-- Complete the following --
a. Reproduce the page excerpt on the independent contractor rule, starting with "History of the" and going on through "worker classification determination.", substituting "primary factors" for "core factors".
b. According to the article on the independent contractor rule, on what date was the final rule originally scheduled to take effect?

The U.S. Department of Labor (DOL) announced that it has withdrawn the "independent contractor rule" to maintain workers' rights to the minimum wage and overtime compensation protections under the Fair Labor Standards Act (FLSA). The rule was enacted by the department under the Trump administration and would have generally considered "gig economy" and certain other workers as independent contractors for purposes of federal labor law.
History of the Rule
In September 2020, the DOL issued proposed regulations that would have provided an "economic reality" test to determine a worker's status as an FLSA employee or an independent contractor. The test would have identified two "core factors" (the nature and degree of the worker's control over the work, and the worker's opportunity for profit or loss based on initiative and/or investment) and three other factors for guidance in making a worker classification determination.
The DOL received nearly 1,800 comments on the proposed rule before the comment period closed. Some organizations applauded the proposed rule for its flexibility in work arrangements. Others voiced opposition, citing concerns that the rule would misclassify workers as independent contractors who are not protected under the FLSA.
The DOL posted the final "independent contractor rule" in early-January 2021 when President Trump was still in office. It was similar to the proposed rule and used an "economic reality" test for guidance in classifying workers. The rule was scheduled to take effect on March 8, 2021.
However, in February 2021 after the Biden administration took over, the DOL proposed that the independent contractor rule effective date would be delayed until May 7, 2021. Then, in early-March 2021, the DOL announced a final rule that delayed the effective date of this rule until May 7, 2021. The DOL noted that the proposed delay received 1,512 comments in support of the delay.

-- Extracted records --
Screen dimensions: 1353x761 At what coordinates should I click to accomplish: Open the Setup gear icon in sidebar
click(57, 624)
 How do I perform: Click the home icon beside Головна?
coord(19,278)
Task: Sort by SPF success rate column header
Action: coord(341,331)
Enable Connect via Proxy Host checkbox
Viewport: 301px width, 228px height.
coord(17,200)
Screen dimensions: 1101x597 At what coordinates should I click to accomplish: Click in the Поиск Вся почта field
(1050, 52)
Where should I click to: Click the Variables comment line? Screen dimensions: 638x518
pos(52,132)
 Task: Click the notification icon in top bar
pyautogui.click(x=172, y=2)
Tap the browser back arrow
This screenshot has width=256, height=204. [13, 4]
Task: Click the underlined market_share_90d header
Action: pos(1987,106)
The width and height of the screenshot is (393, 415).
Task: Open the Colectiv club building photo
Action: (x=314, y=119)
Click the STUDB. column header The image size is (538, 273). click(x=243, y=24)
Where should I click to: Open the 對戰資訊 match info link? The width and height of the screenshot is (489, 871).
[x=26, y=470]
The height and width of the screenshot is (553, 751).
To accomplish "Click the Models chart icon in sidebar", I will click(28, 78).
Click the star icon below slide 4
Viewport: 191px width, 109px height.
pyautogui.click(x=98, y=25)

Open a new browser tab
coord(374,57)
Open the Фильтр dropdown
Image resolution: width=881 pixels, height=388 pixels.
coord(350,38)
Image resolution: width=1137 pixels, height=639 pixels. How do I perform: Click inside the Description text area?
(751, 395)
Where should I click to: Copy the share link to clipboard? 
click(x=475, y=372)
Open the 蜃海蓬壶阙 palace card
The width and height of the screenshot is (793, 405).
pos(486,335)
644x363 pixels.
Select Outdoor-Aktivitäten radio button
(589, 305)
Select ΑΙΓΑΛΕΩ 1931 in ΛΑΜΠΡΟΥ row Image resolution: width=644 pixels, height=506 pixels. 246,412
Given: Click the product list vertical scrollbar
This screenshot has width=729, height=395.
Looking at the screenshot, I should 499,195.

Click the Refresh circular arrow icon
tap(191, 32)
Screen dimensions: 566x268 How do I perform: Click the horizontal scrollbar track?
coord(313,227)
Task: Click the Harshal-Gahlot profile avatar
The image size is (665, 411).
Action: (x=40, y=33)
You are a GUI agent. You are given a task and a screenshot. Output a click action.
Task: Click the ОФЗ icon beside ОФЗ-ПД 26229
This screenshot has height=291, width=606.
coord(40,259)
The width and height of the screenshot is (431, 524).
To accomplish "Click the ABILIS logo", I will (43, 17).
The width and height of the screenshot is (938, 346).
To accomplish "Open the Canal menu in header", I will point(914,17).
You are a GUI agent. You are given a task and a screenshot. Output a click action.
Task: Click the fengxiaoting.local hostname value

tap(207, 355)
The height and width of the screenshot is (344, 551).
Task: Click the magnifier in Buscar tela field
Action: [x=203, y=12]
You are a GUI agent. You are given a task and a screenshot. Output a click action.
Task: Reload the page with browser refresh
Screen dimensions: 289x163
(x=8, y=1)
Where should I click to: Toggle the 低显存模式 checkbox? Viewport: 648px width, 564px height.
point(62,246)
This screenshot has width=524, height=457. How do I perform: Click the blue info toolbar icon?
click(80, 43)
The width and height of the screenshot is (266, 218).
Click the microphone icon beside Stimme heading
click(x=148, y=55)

-- Responses for each task --
a.
History of the Rule
In September 2020, the DOL issued proposed regulations that would have provided an "economic reality" test to determine a worker's status as an FLSA employee or an independent contractor. The test would have identified two "primary factors" (the nature and degree of the worker's control over the work, and the worker's opportunity for profit or loss based on initiative and/or investment) and three other factors for guidance in making a worker classification determination.

b. March 8, 2021